Directions for this task: Lay out the lines of the records from the one containing "Locate an element" through the end of the records, inclusive, as a Markdown table with the columns Row and Text. Skip blank lines and leave the pictures out.

=== Section Start ===

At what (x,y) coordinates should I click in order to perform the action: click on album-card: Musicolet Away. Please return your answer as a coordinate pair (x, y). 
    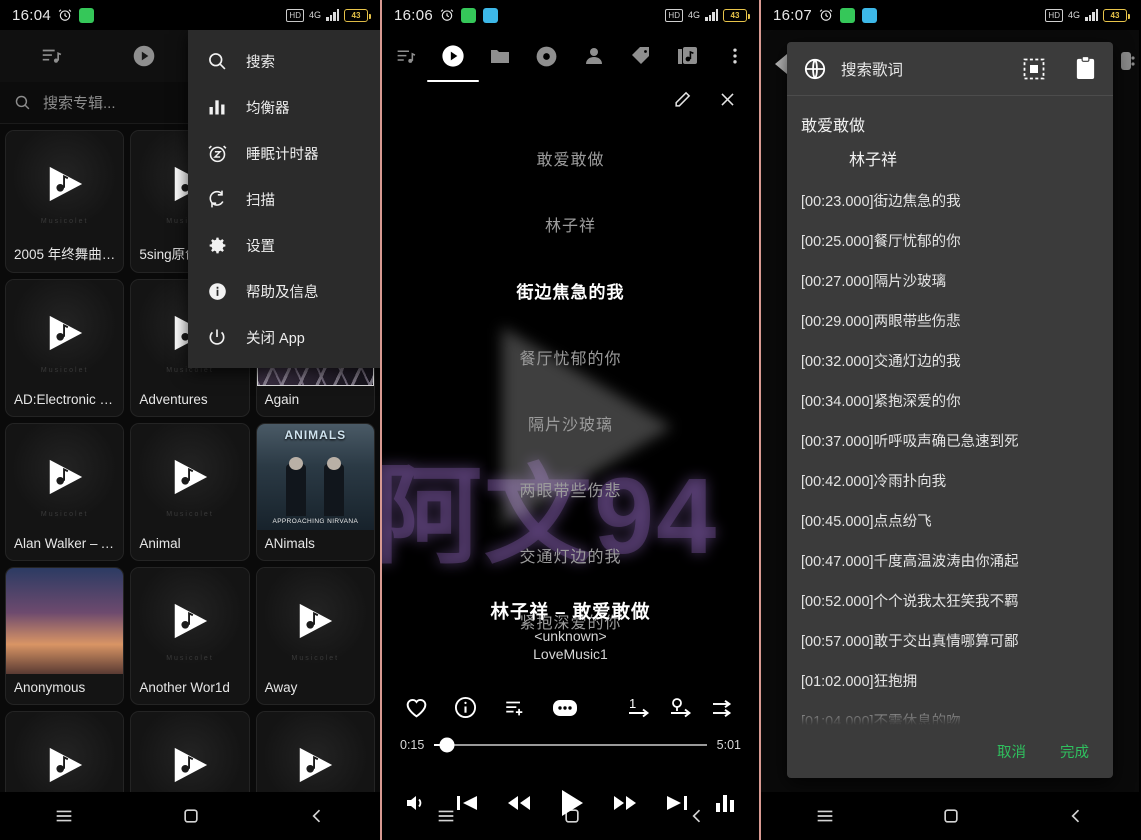
    Looking at the image, I should click on (315, 636).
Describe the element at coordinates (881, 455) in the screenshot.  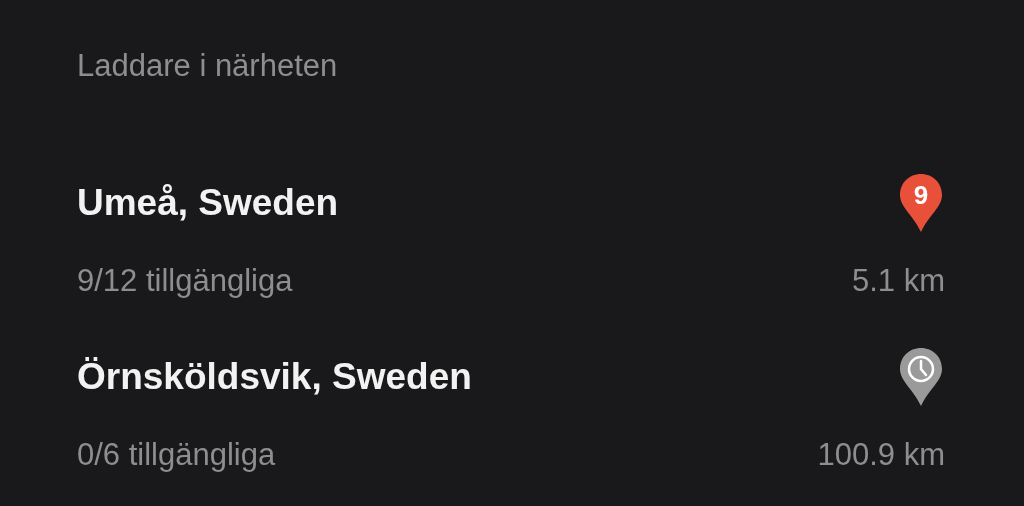
I see `distance-text: 100.9 km` at that location.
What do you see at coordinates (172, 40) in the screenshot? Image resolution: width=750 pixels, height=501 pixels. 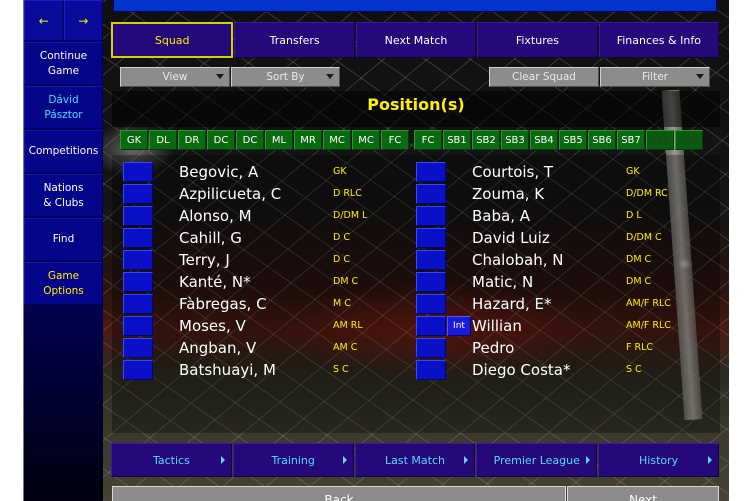 I see `tab-squad: Squad` at bounding box center [172, 40].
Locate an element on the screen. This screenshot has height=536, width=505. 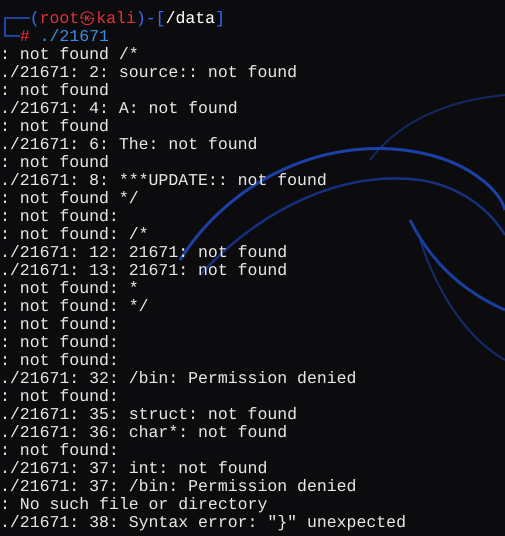
command-line: └─# ./21671 is located at coordinates (55, 37).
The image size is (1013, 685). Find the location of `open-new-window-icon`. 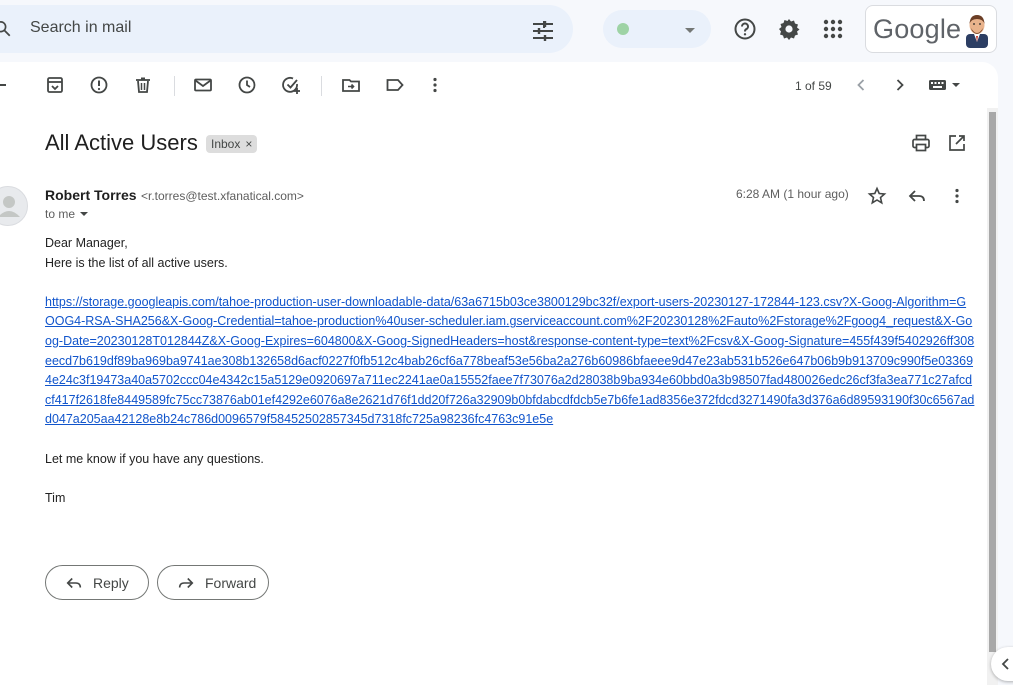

=== Section End ===

Your response:
| Row | Text |
|---|---|
| 1 | Locate an element on the screen. This screenshot has height=536, width=505.  |
| 2 | command-line: └─# ./21671 is located at coordinates (55, 37). |
| 3 | The image size is (1013, 685). Find the location of `open-new-window-icon`.  |